Report by John Lockwood

​A large audience of Civic Society members, guests and students attended our annual lecture held jointly with the University’s School of Architecture in March 2019.

​The new Oastler building is proving an ideal venue for such important events. Our speaker was Kristof Keerman, Project Architect from Stanton Williams, a prestigious, large London-based practice.

We learned how they, with a number of similar practices, including Wilkinson Eyre, of tilting Tyne Bridge fame, are creating a new suburb for Cambridge on greenbelt land on a site similar in size to the large plots of the newly released development land in Kirklees.

Built at a high density yet with generous sized rooms, the combined skills of so many different designers are creating an innovative settlement for the future. It was interesting to hear of the project models made to get the juxtaposition of buildings, pathways, cycle tracks and roads correct.

Building to a high density allowed space in the development for leisure purposes. Besides an attractive town centre, there is a nursery and junior school, community centre, health centre, supermarket and shops.

Amazingly, each flat or house has a separate sheltered space for two cycles!

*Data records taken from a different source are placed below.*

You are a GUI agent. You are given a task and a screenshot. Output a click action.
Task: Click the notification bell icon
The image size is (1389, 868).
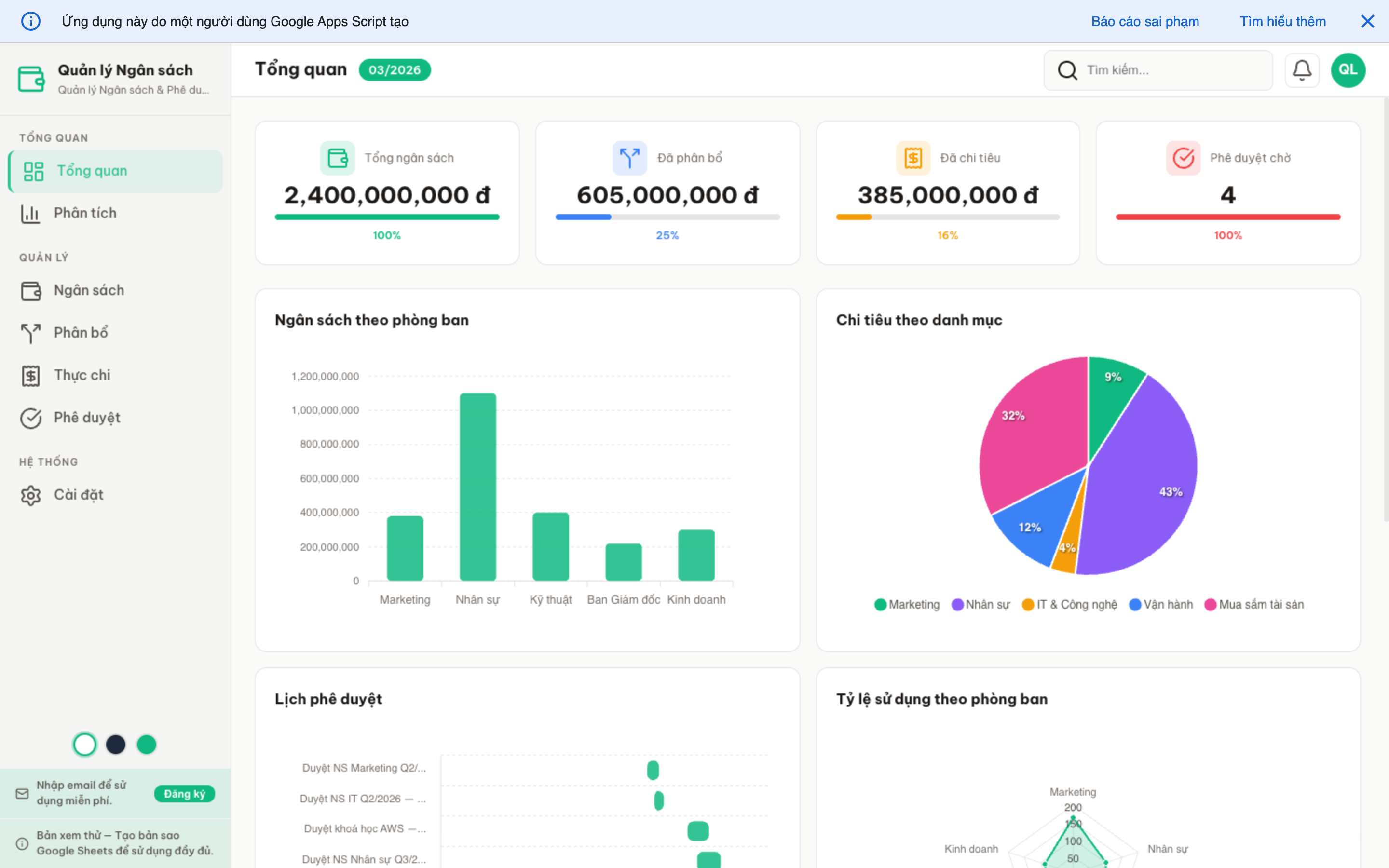point(1301,70)
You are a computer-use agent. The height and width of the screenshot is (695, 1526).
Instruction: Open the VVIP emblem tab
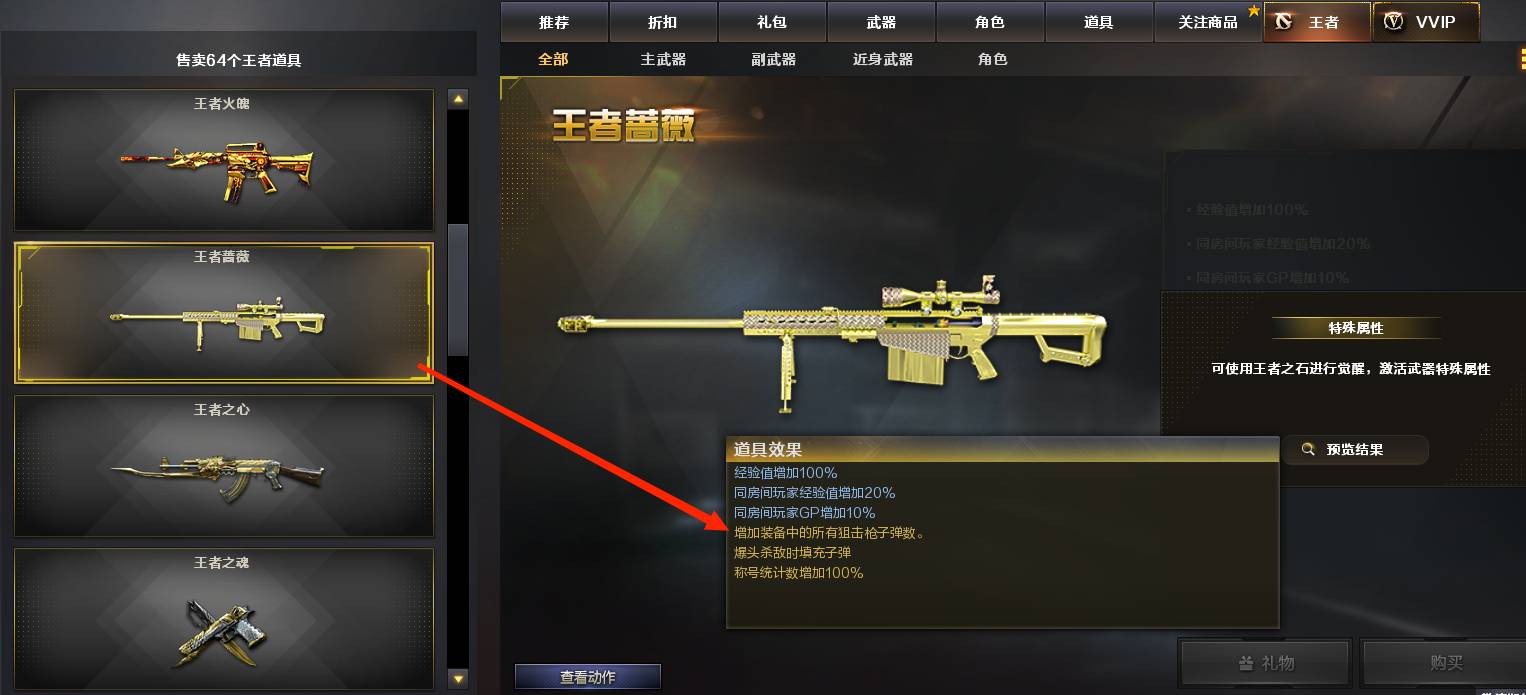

Built at one grade lower than ‘Eco-house standard, dwellings are provided with heating and hot water from a community boiler and rainwater is recycled around the site and incorporated into an attractive small lake. Even the waste bins are doing their bit – each being fitted with an electronic chip which indicates when they are full and should be collected!

We felt the timing of this well illustrated talk was fortuitous giving food for thought when new large housing schemes are planned in Kirklees.